Extracted records
= = =
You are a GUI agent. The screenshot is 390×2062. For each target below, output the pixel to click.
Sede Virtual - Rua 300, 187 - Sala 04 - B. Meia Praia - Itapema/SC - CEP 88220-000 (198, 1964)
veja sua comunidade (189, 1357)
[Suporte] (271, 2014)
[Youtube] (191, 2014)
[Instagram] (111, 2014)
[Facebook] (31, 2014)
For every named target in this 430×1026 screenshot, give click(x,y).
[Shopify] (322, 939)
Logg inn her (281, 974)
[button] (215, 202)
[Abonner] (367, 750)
= = =
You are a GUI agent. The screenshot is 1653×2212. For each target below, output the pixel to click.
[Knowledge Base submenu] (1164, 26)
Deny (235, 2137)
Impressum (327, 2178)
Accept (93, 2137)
= = =
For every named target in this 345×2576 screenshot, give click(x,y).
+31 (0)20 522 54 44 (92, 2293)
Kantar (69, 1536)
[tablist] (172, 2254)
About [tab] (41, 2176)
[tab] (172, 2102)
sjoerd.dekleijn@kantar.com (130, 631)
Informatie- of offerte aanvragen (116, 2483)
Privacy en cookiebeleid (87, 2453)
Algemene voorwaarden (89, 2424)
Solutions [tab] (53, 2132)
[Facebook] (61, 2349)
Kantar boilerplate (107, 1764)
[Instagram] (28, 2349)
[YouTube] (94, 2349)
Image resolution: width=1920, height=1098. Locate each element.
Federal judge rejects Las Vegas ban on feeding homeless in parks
= = =
Aim of the task |
Above this instruction are the records; retype exactly the lines from the one containing "[Facebook] (31, 2014)" up to and including the one containing "[Abonner] (367, 750)".

Answer for this exercise |
[Facebook] (31, 2014)
For every named target in this 430×1026 screenshot, give click(x,y).
[Shopify] (322, 939)
Logg inn her (281, 974)
[button] (215, 202)
[Abonner] (367, 750)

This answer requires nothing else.